1.1  pteg represents the six Passenger Transport Executives (PTEs) in England which between them serve more than eleven million people in Tyne and Wear ("Nexus"), West Yorkshire ("Metro"), South Yorkshire, Greater Manchester, Merseyside ("Merseytravel") and the West Midlands ("Centro"). Leicester City Council, Nottingham City Council, Transport for London (TfL) and Strathclyde Partnership for Transport (SPT) are associate members of pteg, though this response does not represent their views. The PTEs plan, procure, provide and promote public transport in some of Britain's largest city regions, with the aim of providing integrated public transport networks accessible to all.

1.2  pteg welcomes the opportunity to respond to the Committee's inquiry into this important topic and would be willing to appear before the Select Committee, should the Committee wish us to expand on any of the points made in this response. Our response focuses on the key issues for the city regions and addresses the relevant questions from the Committee only.

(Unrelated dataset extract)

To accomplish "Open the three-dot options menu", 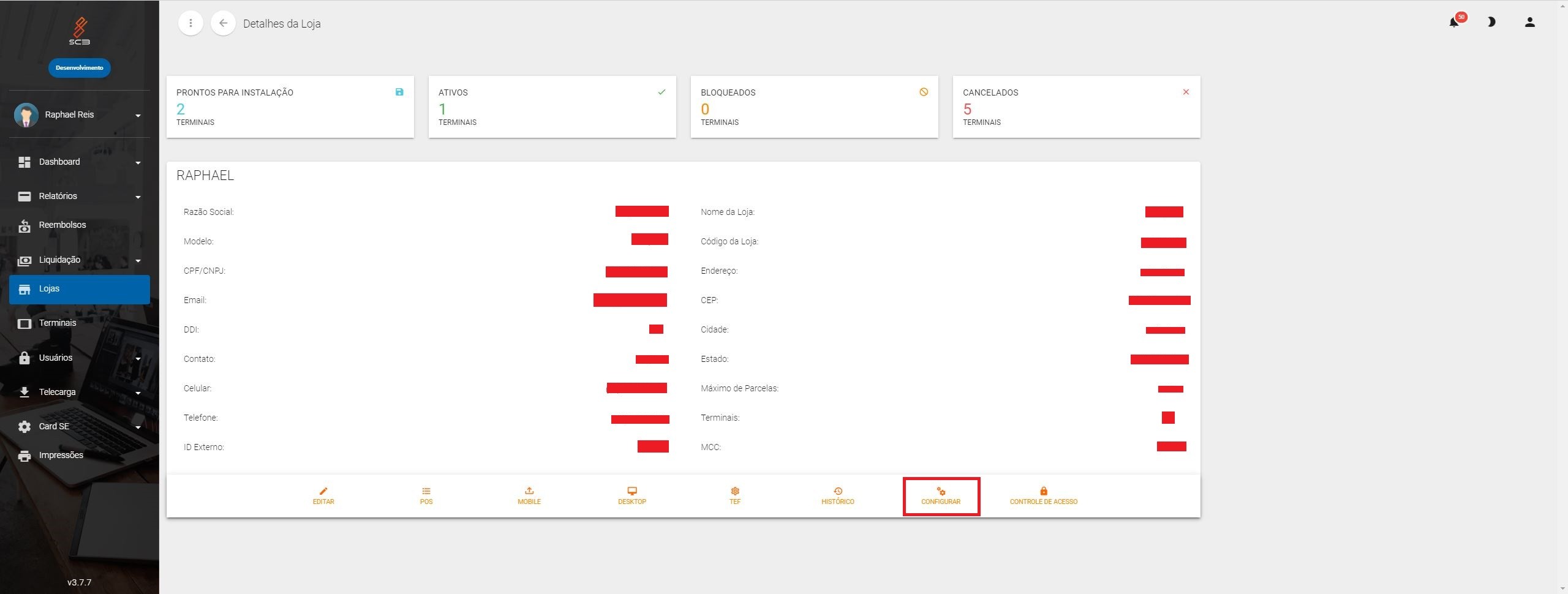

2.1  pteg support the development of a High Speed Rail (HSR) network for the UK. We support the government's view that this is "a once in a generation opportunity to transform the way we travel in Britain".1

2.2  We believe that there is a pressing need to better connect the major urban centres of the UK, in particular those in the North and the Midlands, with London and, critically, with each other. Alongside improvements to the "classic" network, HSR offers the potential to dramatically improve connectivity of key city centres, thereby opening up new opportunities for business growth, extended labour markets and wider economic benefits associated with tourism and leisure markets.

2.3  Our support for HSR is therefore based on two core, inter-related arguments - economic and regeneration impacts; and capacity benefits.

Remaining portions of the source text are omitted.